The insurer agrees to pay for the following services,supplies, or treatment, when provided by a health practitioner who is not related to you by blood or marriage:

  • Emergency medical, surgical or anaesthetic services when performed and authorized by a physician.
  • Private duty services of a Registered Nurse when approved in advance by TIC. Not to exceed $10,000.
  • The services of a legally licensed physiotherapist when ordered by the attending physician as treatment for a covered injury. Not to exceed $500 for out-patient treatment.
  • When performed at the time of the initial emergency, lab tests and/or X-ray examinations as ordered by a physician for the purpose of diagnosis.
  • The use of a licensed local air, land, or sea ambulance (including mountain or sea evacuation) to the nearest hospital, when reasonable and necessary.
  • Rental of crutches or hospital-type bed, not exceeding the purchase price; and the cost of splints,trusses, braces or other approved prosthetic appliances approved in advance by TIC.
  • Emergency out-patient services provided by a hospital.
  • When not hospitalized as an in-patient, drugs or medications that require a physician's written prescription, not exceeding a 30-day supply, to a maximum of $1,000.


  • Coverage is NOT AVAILABLE to any individual who, as of their effective date:

    a. has been diagnosed with a terminal illness; or
    b. has been diagnosed with or has had an episode of congestive heart failure; or
    c. has had their most recent heart surgery more than 10 years ago; or
    d. has been diagnosed with Acquired Immune Deficiency Syndrome (AIDS) or Human Immunodeficiency Virus (HIV); or
    e. has been diagnosed with stage 3 or 4 cancer, or cancer of the lung, liver, pancreas, or bone; or has received treatment for any cancer (other than basal or squamous cell skin cancer or breast cancer treated only with hormone therapy) in the past 3 months; or
    f. has had a lung condition for which, in the last 12 months, they have been prescribed or used home oxygen; or
    g. has received or is awaiting a bone marrow or major organ transplant; or
    h. has been diagnosed with or received treatment for kidney disease requiring dialysis; or
    i. has been diagnosed with an aneurysm that has not been repaired; or
    j. requires assistance with activities of daily living.

  • To be eligible for coverage you must:

    a. be at least 15 days old and not more than 89 yearsold; and
    b. not be insured or eligible for benefits under a Canadian government health insurance plan; and
    c. be in good health at the time you purchase yourpolicy and on the date you exit your country of origin, and know of no reason to seek medical consultation during the period of coverage; and
    d. not have exceeded two years of uninterrupted coverage under a TIC insurance plan.


  • If you are 59 years of age or under on the effective date: Benefits are not payable for costs incurred due to or resulting from your medical condition or related condition that was not stable at any time during the stability period.
  • If you are 60 to 79 years of age on the effective date: i.
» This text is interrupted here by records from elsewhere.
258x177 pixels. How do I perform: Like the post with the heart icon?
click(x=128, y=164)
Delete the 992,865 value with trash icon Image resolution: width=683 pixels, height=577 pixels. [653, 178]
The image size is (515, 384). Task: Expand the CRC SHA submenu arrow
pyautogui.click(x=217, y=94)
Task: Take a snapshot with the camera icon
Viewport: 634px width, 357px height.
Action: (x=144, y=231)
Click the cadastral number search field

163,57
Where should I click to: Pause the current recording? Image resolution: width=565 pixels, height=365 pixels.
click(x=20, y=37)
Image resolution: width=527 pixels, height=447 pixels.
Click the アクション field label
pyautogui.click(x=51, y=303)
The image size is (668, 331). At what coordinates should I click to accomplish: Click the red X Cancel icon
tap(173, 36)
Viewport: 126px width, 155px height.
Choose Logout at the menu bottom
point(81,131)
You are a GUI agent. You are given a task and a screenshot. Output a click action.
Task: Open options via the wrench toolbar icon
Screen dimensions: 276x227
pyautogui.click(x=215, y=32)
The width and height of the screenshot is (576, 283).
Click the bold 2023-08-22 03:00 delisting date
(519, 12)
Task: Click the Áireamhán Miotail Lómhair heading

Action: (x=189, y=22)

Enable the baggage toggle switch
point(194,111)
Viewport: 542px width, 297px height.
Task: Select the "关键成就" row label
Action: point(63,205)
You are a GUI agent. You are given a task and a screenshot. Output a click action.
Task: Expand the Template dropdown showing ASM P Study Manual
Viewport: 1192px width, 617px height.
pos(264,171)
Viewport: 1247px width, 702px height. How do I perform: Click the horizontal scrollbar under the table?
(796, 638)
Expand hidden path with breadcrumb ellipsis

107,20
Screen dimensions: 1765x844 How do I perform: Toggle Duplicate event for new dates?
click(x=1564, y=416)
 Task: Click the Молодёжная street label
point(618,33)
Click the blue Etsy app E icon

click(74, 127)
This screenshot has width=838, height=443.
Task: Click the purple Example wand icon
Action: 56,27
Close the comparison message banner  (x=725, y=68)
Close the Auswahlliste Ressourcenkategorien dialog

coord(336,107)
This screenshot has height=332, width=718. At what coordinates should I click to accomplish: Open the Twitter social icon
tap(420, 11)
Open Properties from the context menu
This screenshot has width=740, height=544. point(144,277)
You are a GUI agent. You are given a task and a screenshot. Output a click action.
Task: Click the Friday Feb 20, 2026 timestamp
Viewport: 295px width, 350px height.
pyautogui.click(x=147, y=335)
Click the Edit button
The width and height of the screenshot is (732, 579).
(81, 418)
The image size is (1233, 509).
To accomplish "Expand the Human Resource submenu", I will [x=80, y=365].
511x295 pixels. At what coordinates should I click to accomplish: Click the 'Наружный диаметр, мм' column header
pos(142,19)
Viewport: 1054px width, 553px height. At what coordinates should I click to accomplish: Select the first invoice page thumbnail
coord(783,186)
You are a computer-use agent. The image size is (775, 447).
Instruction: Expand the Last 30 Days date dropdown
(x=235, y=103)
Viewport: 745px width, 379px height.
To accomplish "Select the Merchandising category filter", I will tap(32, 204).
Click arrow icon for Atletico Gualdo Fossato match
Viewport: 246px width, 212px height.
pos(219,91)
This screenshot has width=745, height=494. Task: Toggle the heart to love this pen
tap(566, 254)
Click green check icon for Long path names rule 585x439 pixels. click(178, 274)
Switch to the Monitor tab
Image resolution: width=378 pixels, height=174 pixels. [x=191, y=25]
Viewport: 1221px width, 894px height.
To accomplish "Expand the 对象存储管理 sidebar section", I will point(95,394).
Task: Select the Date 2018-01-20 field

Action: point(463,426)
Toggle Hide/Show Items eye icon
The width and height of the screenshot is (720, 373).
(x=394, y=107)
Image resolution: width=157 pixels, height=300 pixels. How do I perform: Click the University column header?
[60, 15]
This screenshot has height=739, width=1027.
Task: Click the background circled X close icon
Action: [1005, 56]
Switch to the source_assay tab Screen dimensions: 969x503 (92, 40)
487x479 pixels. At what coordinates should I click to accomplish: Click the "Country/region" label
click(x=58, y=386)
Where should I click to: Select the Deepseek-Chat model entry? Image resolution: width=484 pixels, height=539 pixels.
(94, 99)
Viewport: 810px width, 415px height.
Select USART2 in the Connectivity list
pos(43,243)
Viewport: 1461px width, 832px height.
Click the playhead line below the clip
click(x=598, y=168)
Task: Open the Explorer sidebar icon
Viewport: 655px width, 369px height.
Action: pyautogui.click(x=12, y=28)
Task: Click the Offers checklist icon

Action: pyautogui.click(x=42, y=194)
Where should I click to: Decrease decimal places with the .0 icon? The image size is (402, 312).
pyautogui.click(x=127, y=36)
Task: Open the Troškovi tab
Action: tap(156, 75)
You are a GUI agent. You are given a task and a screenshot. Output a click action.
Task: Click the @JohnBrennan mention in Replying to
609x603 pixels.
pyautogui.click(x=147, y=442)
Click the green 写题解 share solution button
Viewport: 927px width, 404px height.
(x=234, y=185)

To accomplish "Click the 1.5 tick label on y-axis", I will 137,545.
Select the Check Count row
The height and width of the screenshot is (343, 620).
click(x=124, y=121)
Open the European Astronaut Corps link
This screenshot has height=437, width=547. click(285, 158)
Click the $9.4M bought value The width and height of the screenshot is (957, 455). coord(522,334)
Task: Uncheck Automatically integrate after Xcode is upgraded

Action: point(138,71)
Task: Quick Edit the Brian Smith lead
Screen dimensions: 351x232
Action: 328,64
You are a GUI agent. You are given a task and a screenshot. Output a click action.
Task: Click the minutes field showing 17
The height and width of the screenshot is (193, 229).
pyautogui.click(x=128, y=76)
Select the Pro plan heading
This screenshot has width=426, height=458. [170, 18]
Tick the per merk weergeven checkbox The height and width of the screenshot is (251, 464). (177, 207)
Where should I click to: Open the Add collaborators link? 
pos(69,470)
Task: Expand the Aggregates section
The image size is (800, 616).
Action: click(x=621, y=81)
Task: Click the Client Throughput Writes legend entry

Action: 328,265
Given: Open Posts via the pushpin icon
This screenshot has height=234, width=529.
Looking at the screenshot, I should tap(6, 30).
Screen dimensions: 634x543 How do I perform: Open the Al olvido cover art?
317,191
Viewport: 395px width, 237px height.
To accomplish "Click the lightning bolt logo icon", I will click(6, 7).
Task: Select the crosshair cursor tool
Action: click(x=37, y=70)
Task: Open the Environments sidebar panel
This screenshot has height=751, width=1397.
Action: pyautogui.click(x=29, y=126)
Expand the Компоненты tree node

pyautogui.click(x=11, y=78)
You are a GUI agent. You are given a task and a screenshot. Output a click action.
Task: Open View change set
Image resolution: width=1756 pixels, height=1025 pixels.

Benefits are not payable for costs incurred due to or resulting from any of the following pre-existing conditions, unless you have completed a Medical
  • Questionnaire, have been approved in writing by TIC and have paid the required premium:

    a. heart condition;
    b. stroke or mini-stroke ( TIA- transient ischemic attack);
    c. lung condition;
    d. artery or vein disorders.

Benefits are not payable for costs incurred due to or resulting from any pre-existing condition not listed under i) unless it was stable during thestability period


To make a claim due to illness or injury during your trip, please Call : Toll Free 1-877-525-1278 ext 137 Canada
Your claim must be sent to Manulife within 90 days of your loss.
Ensure you keep a copy of your receipts, bills and invoices for your records.
If you disagree with the claim decision, the matter will be submitted to arbitration under the arbitration law in the Canadian province or territory where your policy was issued. Every action or proceeding against the insurer for the recovery of insurance money payable under this contract is absolutely barred unless commenced within the time set out in the Insurance Act, or other applicable legislation.